Studies on the effect of supplementation with fermented milk products in children with diarrhea have shown that they do not significantly affect treatment, as replacing milk formulae with yogurts prepared based on milk formulae did not significantly affect the course of diarrhea compared to children receiving milk formulae. However, some studies have shown that the administration of yogurt with Lb. casei [130] or Lb. Bulgaris [131] may reduce the frequency of diarrhea. It is worth noting that the studies mainly concerned infants and children up to 3 years of age. There are currently no studies evaluating the effect of fermented dairy consumption on the gut microbiota in adults with diarrhea. Most studies lacked a detailed description of the patient’s diet, so subsequent studies should collect a detailed nutritional history, which would allow for the possible determination of failures in using fermented milk products. It is also worth considering research on an older age group, where the gut microbiota is more stabilized.
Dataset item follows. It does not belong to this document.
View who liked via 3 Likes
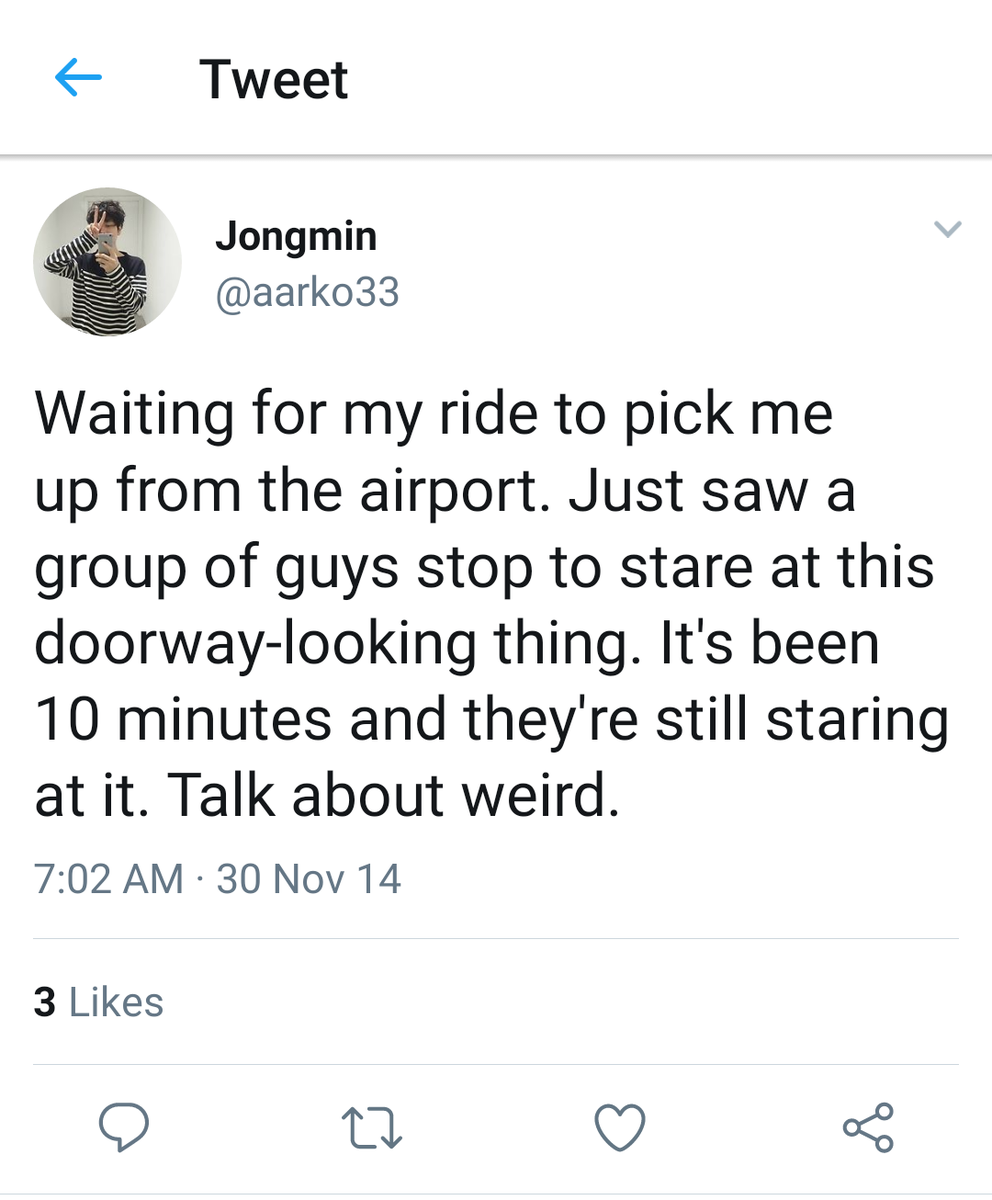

The effect of fermented milk products on UC patients was varied, with some studies confirming the effect of fermented milk products on reducing exacerbation symptoms, and some showing no effect on the course of UC. Ishikawa et al. observed a reduced number of Bacteroides vulgatus and luminal butyrate in fecal samples, as well as increased serum protein and albumin levels [133]. Kato et al. observed numbers of Bifidobacterium breve and B pseudocatenulatum while improving clinical parameters [134]. However, Laake et al. found no changes in serum levels of antinuclear antibodies and anti-neutrophil autoantibodies despite increasing numbers of Lactobacillus and Bifidobacterium in fecal samples [135]. Matsuoka et al. reported that 48 weeks of supplementation of fermented milk products with Bifidobacterium breve and Lb. acidophilus did not affect relapse in UC patients, compared to the control group [136]. These differences may relate to the use of different bacterial strains, study duration, or the study groups (stage of disease, age, ethnicity), and to the parameters used for assessment.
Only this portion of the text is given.